POSTED: 01:30 a.m. HST, May 22, 2011
LAST UPDATED: 10:29 p.m. HST, Aug 05, 2011
It might not conjure up the same warm, windblown thoughts as Hawaii sailing, but when you see Hannah Tuson-Turner graduated from Orcas Island High School in Washington, her sailing cred goes straight up.
Her talent has soared in the same direction since she got to the University of Hawaii. Two weeks ago she earned All-Pacific Coast Collegiate Sailing Conference honors for the fourth time. Tomorrow, she leads the Rainbow Wahine to their 12th national appearance in 14 years at the ICSA Women's National Semifinals in Cascade Locks, Ore.
Hawaii won the 2004 coed national championship at the same site, on the Oregon side of the Columbia River. Three years earlier, the Wahine won UH sailing's first national title in Boston.
After getting shut out in the semifinals last year — the wind never picked up in Wisconsin, canceling the first two days and leaving Hawaii out of the final two — this Wahine team is focused solely on getting to Wednesday. Tuson-Turner leads the charge in almost every imaginable way.
"She's got great passion, good fire," UH coach Andy Johnson says of his A Division skipper. "She is a really intense competitor. She gets out there and she doesn't want to lose a race. We've been trying to work on that a little to tone it down so she will have better focus."
The intensity eases on dry land. Tuson-Turner is soft-spoken and, at 5 foot 4, unimposing. She picked up sailing in grammar school when a friend asked her to come along to a class. Tuson-Turner got hooked.
"I just didn't leave, and after a while they said if you're going to keep coming you can just help us and don't pay for the class," Tuson-Turner recalls. "I said OK, I'll just keep showing up. That program I ended up helping to run."
The appeal went beyond the competition. Tuson-Turner misses teaching 10-year-olds.
"It was just so fun to be out on the water all the time, especially as a kid," she says. "It's a really unique thing to give a little kid their own boat, tell them, ‘You can have control of it, I trust you and I'm going to let you do your own thing.'
"The race thing is definitely the most fun and competitive, but teaching and being out there with the kids is a big part of it for me. I haven't done it in a while and I miss it, miss seeing peoples' faces light up like that and coming back to it."
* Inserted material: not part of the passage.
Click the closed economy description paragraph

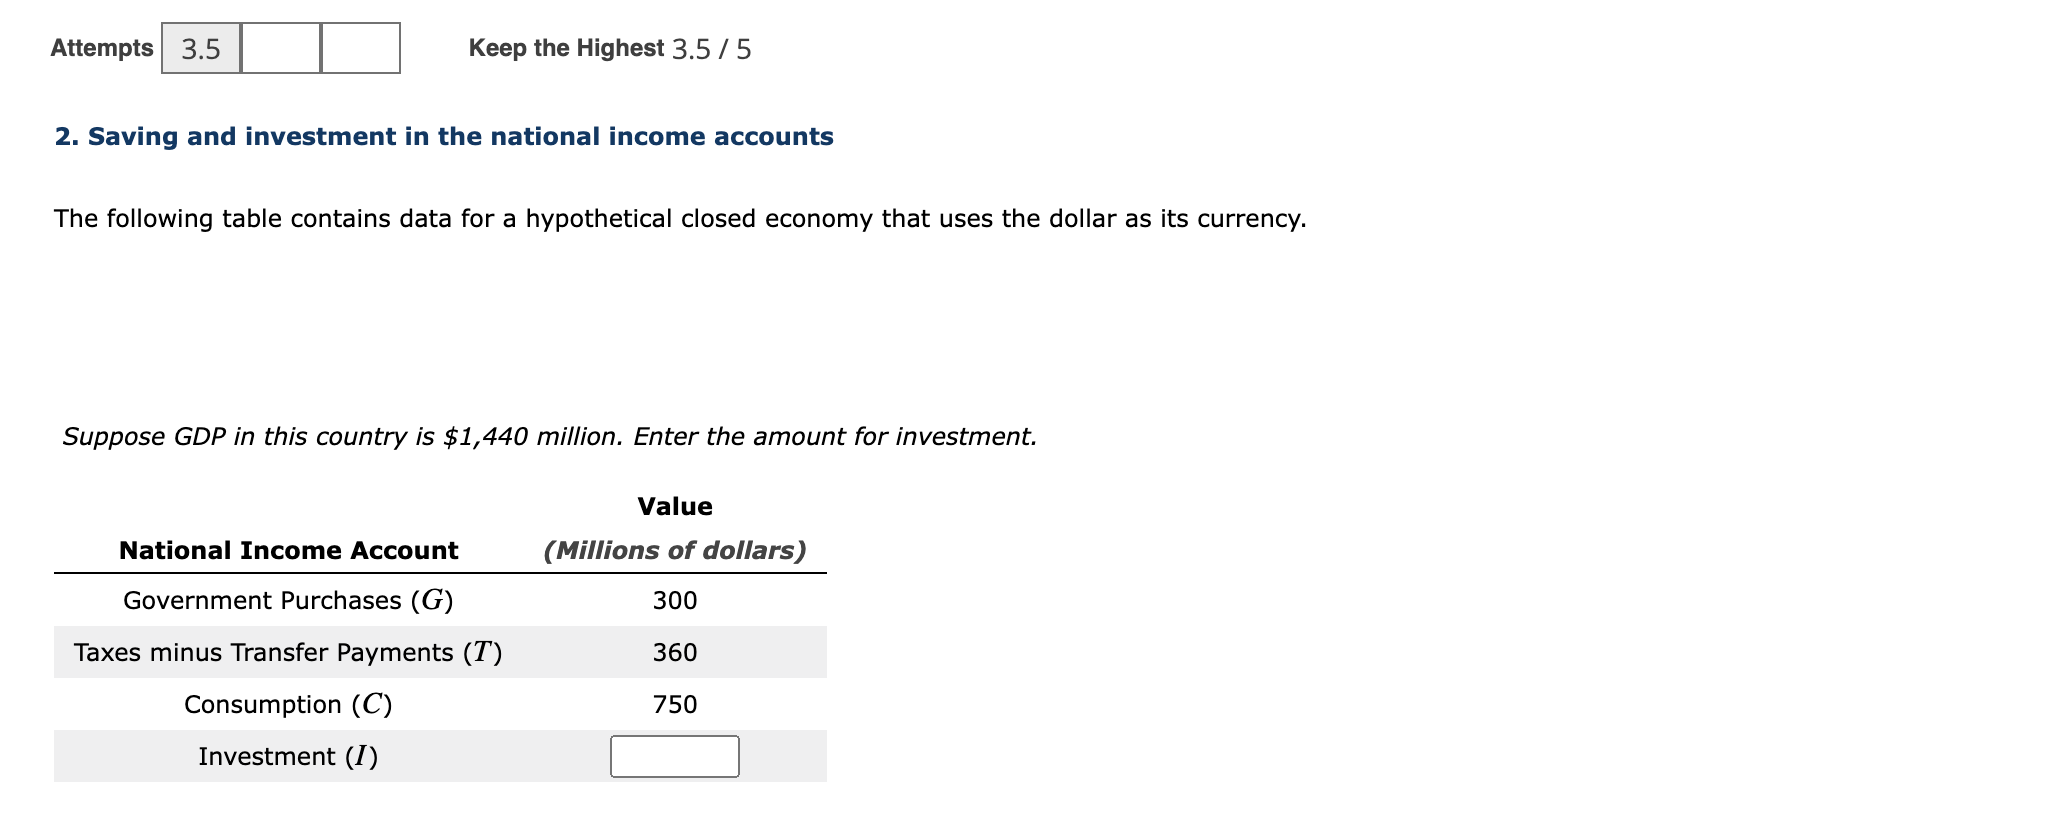click(x=680, y=218)
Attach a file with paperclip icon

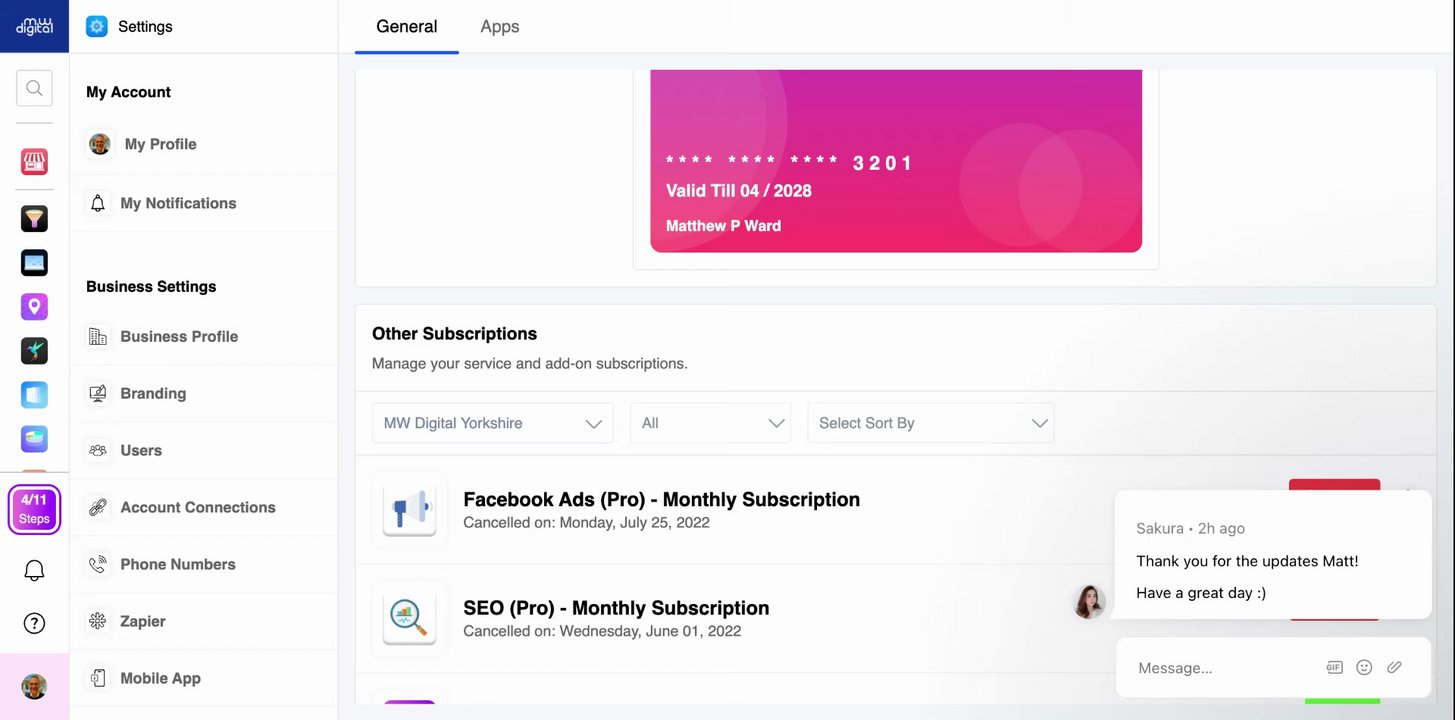[1394, 667]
Last year, Tuson-Turner helped UH's coed team reach its first nationals since 2005. This year, she hopes to go out with a bang, in front of her parents, instead of the whimper of last year's windless championship. The Wahine were in Wisconsin 10 days and sailed two races before semifinals were scrubbed. Their third-place PCCSC finish kept them out of the final round, which brings together the top nine from semifinals and the nine automatic qualifiers.
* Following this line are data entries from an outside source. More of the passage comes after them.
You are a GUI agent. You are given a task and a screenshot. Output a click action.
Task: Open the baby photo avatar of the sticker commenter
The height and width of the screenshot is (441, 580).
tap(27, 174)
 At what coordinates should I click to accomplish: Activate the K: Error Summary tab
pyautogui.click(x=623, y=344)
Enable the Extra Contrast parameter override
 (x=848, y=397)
Tuson-Turner was disappointed in Hawaii's runner-up finish to Stanford at this year's PCCSC Championship and refuses to look beyond the first race in the Columbia Gorge. Johnson's vision is more wide-ranging, with freshman B skipper Madeline Kennedy in the midst of a great spring and a team he calls "very solid."
"Our first goal is to make it to finals and be able to survive four days straight," he says. "A really good goal for the team would be to try to be in the top seven in the country. If you are able to be in the game, meaning top seven in the country, then if things fall for you just right you have a chance to win it all. The year we did win, that's pretty much what happened. We just kept ourselves in it and the breaks came our way."
Molly O'Bryan Vandemoer, who won the 2002 Jack Bonham Award as UH's best female athlete, is making a bid for the Olympics a decade later, in the new women's match racing event. O'Bryan led UH to the 2001 national championship. She was a three-time All-American.